Changes of retinal VEGF and pigment epithelium-derived factor (PEDF) levels in the control rats (control), diabetic rats (DM), and diabetic rats treated with perindopril (DM + P). A: Real-time RT-PCR determination of VEGF and PEDF mRNAs relative to the ...
FIG. 2.
Observation of early retinal histopathological lesions in the control, diabetic rats (DM), and diabetic rats treated with perindopril (DM + P) groups. A and B: Low- and high-magnification (×50 and ×400) photomicrographs of trypsin-digested ...
TABLE 1
Correlation analysis between retinal VEGF-to-PEDF ratio and early histopathological lesions in diabetic rats with or without perindopril treatment (n = 8)

Decreased VEGF-to-PEDF ratio is associated with reduced mitochondrial ROS generation after perindopril treatment.
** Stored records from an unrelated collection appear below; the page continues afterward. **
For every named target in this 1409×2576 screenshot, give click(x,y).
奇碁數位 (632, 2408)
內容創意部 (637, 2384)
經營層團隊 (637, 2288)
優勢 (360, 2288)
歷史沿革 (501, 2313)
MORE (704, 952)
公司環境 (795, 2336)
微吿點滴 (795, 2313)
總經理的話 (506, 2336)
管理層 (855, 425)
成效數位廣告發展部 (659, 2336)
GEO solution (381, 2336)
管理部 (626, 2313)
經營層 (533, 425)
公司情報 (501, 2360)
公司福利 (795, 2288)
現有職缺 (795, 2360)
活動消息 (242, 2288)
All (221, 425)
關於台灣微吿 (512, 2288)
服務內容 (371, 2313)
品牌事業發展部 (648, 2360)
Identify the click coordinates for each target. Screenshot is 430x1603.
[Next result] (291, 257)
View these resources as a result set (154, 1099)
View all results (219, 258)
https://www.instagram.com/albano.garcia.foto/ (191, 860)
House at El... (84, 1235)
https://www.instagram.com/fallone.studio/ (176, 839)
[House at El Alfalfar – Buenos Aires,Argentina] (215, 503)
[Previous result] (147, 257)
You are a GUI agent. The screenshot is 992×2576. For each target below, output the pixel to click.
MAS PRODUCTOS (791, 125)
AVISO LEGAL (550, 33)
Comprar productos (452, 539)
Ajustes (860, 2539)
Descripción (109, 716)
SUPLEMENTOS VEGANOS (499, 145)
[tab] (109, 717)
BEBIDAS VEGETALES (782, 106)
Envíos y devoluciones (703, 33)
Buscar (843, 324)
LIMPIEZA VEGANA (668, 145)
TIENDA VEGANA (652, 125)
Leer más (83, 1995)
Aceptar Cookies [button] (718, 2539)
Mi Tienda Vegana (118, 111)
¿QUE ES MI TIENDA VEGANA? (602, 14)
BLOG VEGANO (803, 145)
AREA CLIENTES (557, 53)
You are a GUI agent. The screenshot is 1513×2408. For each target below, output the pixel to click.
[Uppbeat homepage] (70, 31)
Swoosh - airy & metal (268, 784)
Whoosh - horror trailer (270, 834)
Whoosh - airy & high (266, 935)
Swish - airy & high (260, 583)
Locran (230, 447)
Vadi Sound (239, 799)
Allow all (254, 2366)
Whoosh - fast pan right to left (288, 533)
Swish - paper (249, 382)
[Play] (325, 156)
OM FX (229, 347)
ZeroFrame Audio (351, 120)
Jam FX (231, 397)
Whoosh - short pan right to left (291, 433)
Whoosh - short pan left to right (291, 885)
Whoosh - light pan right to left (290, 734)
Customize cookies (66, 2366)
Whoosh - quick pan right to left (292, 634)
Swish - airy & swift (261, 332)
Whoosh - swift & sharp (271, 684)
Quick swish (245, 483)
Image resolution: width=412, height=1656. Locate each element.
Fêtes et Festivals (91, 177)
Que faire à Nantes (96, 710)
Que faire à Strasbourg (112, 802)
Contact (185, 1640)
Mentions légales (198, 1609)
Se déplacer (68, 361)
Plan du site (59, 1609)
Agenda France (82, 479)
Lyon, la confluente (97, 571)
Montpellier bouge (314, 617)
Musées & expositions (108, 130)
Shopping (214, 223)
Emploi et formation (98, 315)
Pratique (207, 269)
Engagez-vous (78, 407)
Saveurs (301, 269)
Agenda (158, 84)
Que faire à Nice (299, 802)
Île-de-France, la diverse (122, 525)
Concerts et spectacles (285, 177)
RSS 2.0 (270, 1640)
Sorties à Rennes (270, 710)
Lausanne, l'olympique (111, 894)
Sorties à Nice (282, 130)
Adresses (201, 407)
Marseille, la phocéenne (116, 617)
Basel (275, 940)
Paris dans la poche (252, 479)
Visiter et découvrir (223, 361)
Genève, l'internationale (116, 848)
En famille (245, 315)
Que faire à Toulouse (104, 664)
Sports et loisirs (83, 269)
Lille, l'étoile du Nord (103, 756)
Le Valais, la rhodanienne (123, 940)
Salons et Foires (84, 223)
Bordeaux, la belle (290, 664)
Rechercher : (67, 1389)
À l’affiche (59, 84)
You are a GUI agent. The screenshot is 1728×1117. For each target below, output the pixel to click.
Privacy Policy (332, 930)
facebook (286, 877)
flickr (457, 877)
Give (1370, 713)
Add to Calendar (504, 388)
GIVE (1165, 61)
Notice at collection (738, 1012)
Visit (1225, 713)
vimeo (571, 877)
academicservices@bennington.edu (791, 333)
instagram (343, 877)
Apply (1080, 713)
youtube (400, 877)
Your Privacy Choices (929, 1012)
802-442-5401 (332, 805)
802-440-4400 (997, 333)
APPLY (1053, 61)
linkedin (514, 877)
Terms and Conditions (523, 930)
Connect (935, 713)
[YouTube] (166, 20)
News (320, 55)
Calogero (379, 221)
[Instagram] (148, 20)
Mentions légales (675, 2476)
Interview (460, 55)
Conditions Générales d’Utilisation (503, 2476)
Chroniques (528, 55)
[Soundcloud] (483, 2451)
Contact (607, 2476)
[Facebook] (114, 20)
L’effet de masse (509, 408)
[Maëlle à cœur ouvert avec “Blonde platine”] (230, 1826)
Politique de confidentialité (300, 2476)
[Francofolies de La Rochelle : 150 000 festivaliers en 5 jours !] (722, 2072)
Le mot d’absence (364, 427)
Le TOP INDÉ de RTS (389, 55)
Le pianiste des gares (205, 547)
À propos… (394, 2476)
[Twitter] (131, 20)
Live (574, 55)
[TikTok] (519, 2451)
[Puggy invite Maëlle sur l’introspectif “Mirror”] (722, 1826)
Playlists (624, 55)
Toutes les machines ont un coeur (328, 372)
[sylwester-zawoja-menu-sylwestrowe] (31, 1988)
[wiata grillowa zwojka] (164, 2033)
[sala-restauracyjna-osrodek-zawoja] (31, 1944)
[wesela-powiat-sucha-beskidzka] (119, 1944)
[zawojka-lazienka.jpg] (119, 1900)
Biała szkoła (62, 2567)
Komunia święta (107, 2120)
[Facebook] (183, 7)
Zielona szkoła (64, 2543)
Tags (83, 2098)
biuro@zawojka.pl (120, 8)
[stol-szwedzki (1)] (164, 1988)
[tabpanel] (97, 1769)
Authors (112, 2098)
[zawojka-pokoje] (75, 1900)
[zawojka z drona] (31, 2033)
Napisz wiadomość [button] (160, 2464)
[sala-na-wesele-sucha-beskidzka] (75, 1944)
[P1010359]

Compared with nondiabetic rats, the production of mitochondrial ROS, Δψm, and the expression of UCP-2 and PPARγ protein were significantly increased in the retinas of diabetic rats (P < 0.01). Perindopril treatment reduced ROS production and Δψm but further upregulated the expression of UCP-2 and PPARγ protein (Fig. 3A–D). Pearson correlation analysis indicated that the decrease of the VEGF-to-PEDF ratio was correlated with the reduction of mitochondrial ROS in the perindopril-treated group (Fig. 3B) (r = 0.749, P = 0.032). In addition, statistical analysis showed that there was a correlation between mitochondrial ROS and Δψm (r = 0.902, P = 0.003), between Δψm and UCP-2 (r = 0.823, P = 0.012), and between UCP-2 and PPARγ levels (r = 0.887, P = 0.005) in the perindopril-treated group.

FIG. 3.
Retinal mitochondrial ROS production and membrane potential (the mitochondria suspensions were diluted to 1 mg protein/ml) and levels of UCP-2 and PPARγ in the control, diabetic rats (DM), and diabetic rats treated with perindopril (DM + P) groups. ...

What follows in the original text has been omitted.